Activity
Pull out every line from the line containing "You are a GUI" through the end of the material, both ends included, and reproduce it exactly. Keep pictures out.

--------------------------------

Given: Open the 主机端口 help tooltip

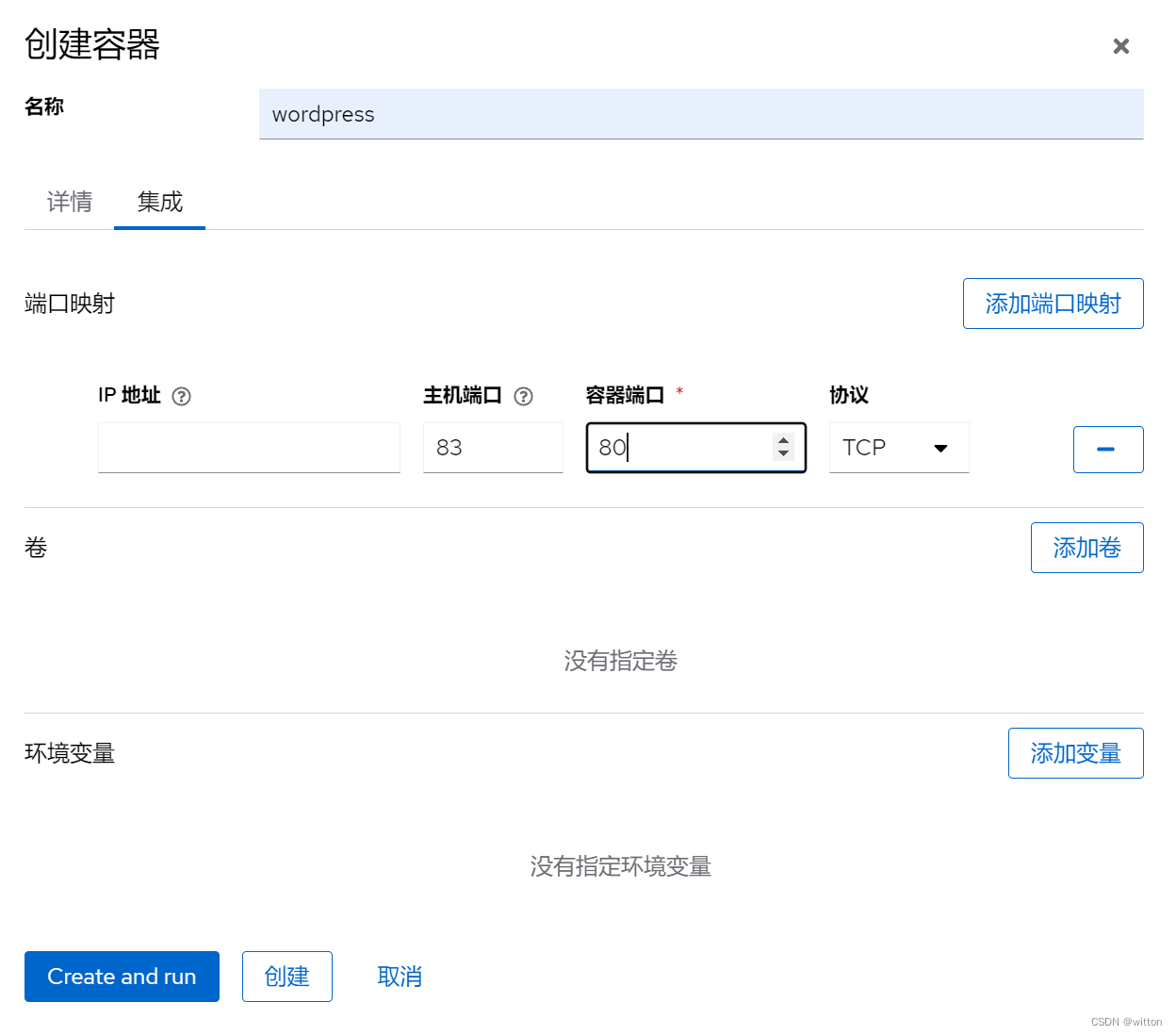Looking at the screenshot, I should tap(524, 396).
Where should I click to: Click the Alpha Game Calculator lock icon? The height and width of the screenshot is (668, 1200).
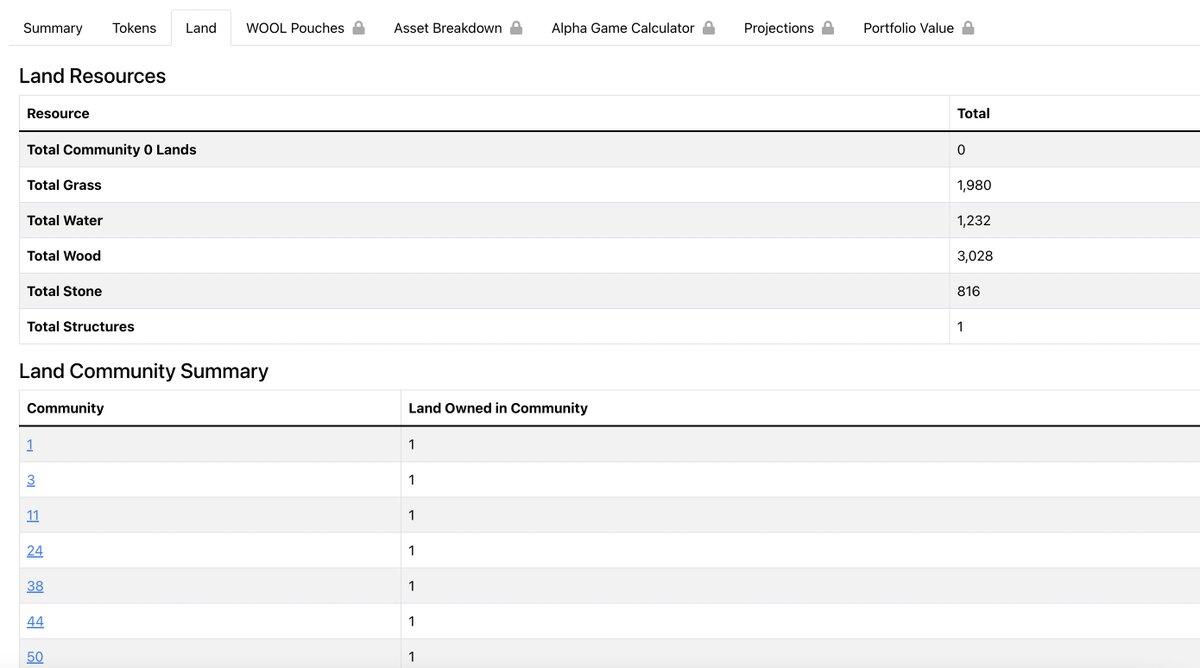pos(711,28)
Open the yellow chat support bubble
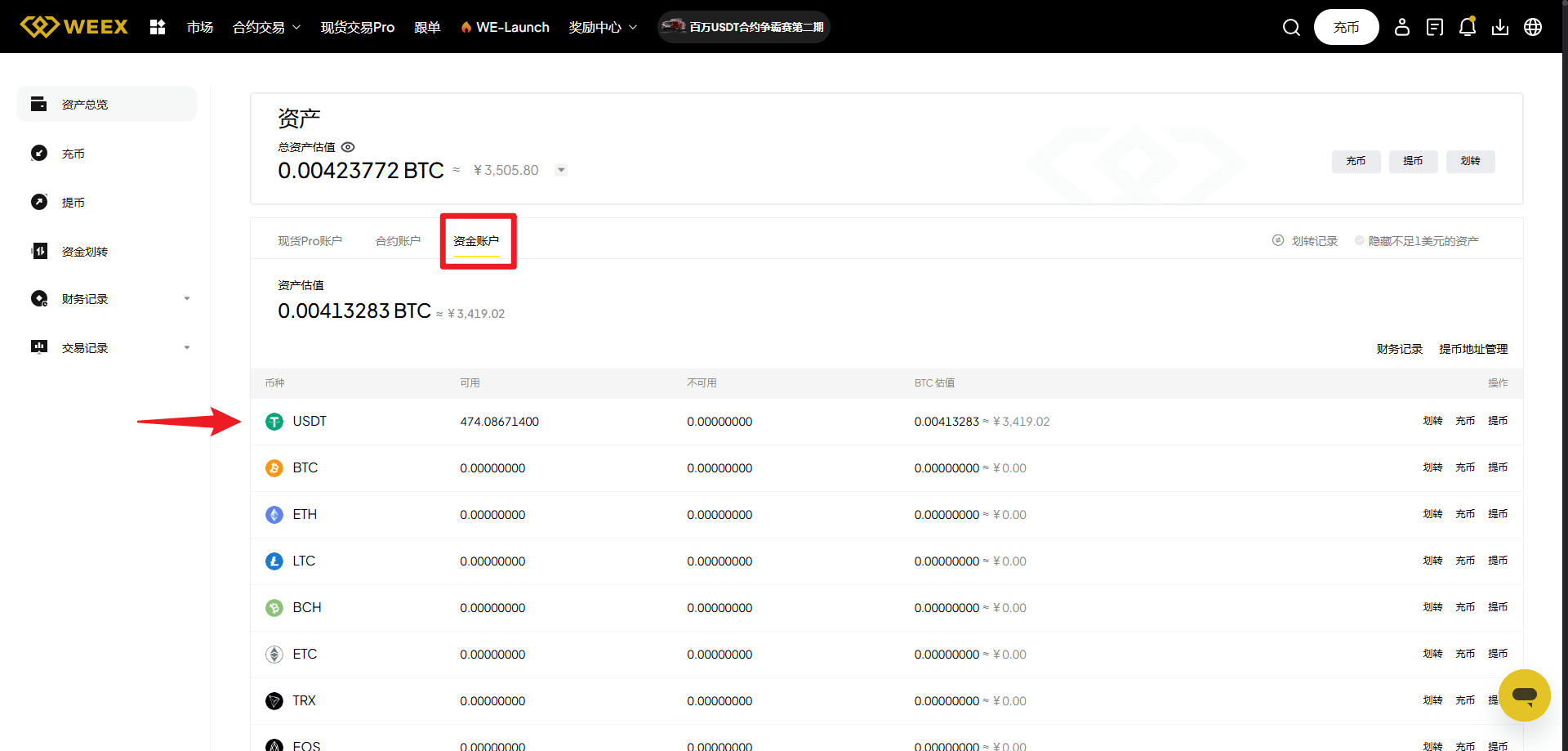 [x=1524, y=695]
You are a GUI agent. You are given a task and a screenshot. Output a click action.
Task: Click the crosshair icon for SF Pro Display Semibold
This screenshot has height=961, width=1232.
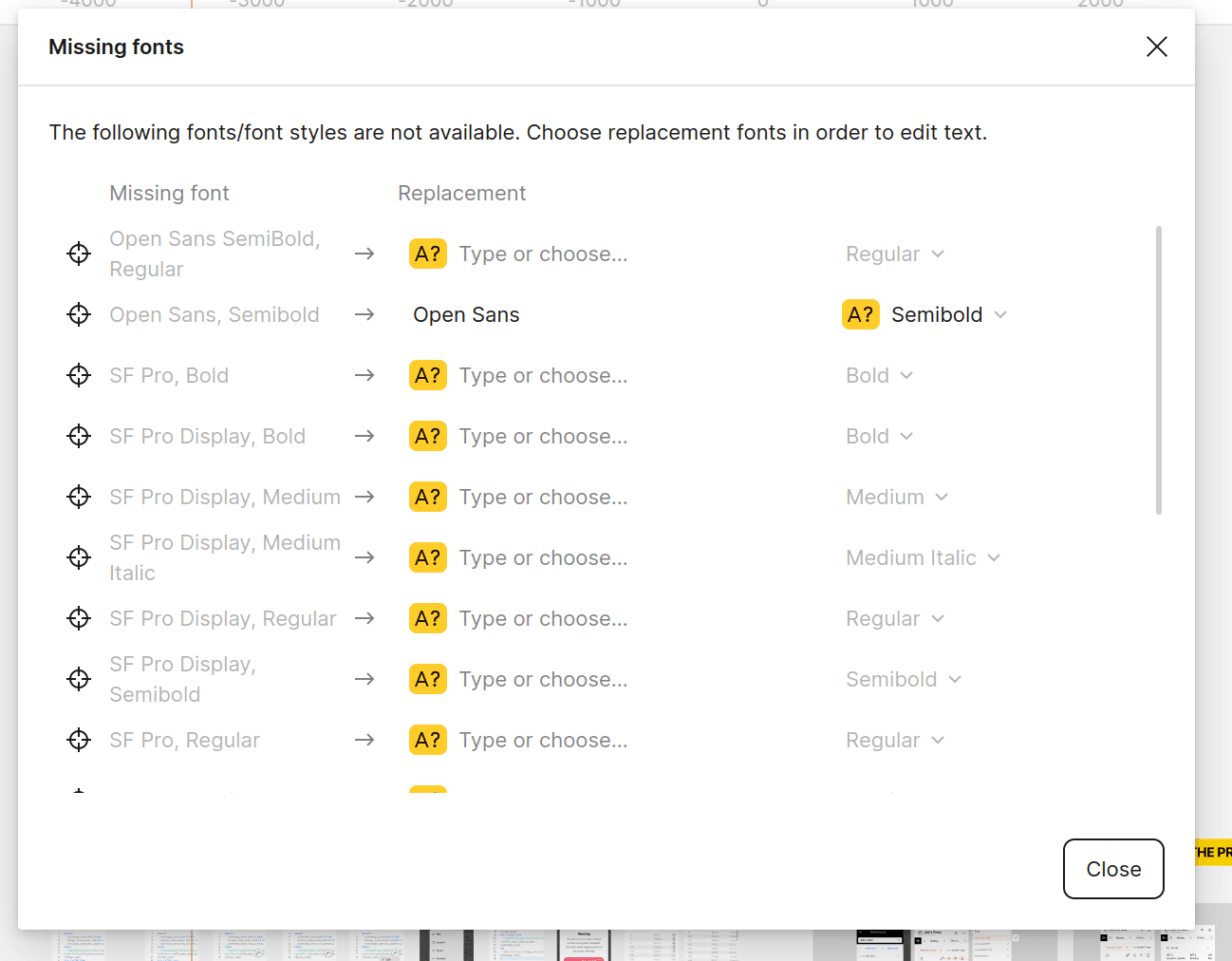(79, 679)
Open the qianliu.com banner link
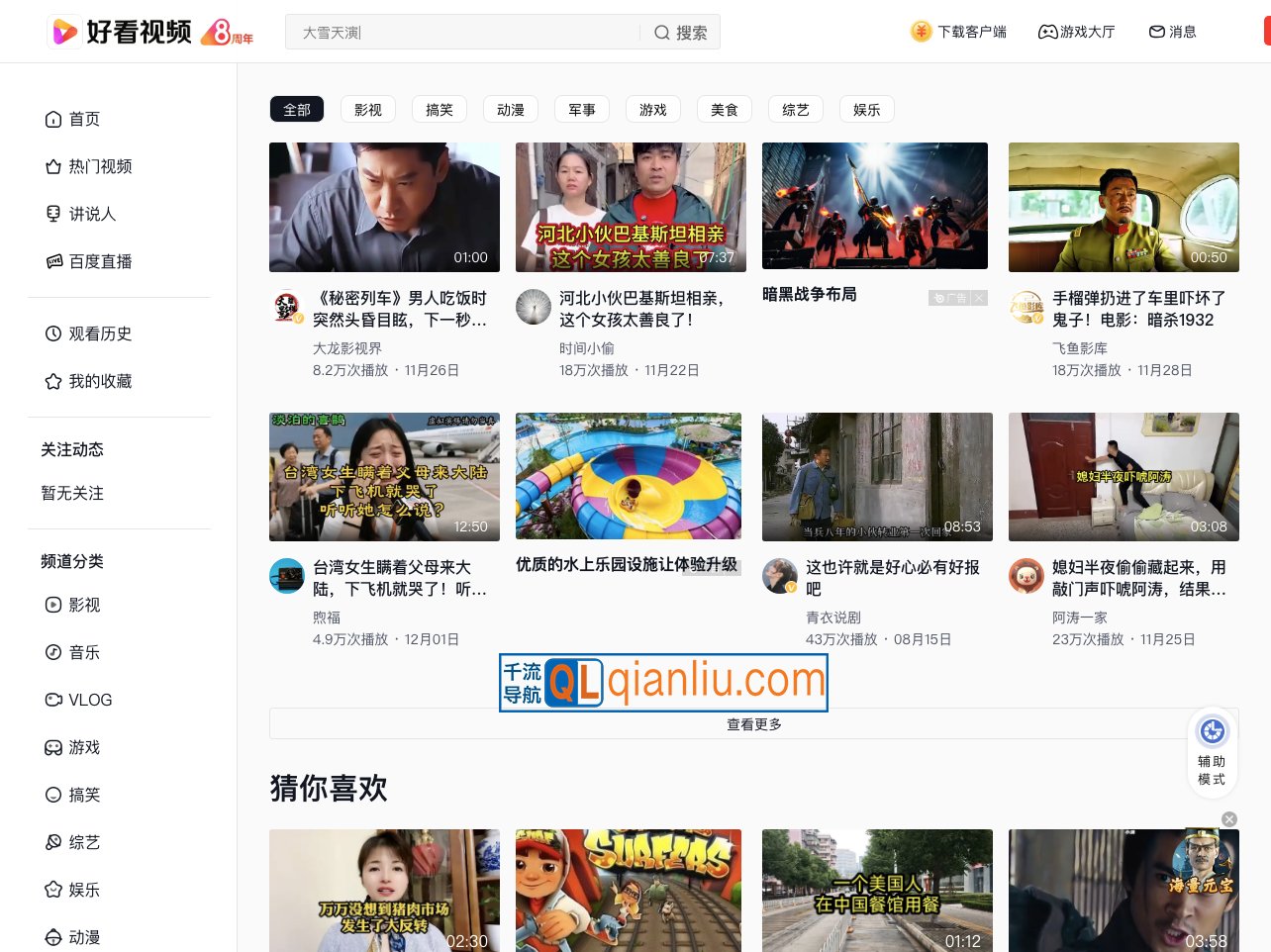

--------------------------------

Output for this task
You are a GUI agent. You are given a task and a screenshot. Output a click action.
Task: Click the crosshair icon for SF Pro Display Semibold
This screenshot has height=961, width=1232.
(79, 679)
Open the qianliu.com banner link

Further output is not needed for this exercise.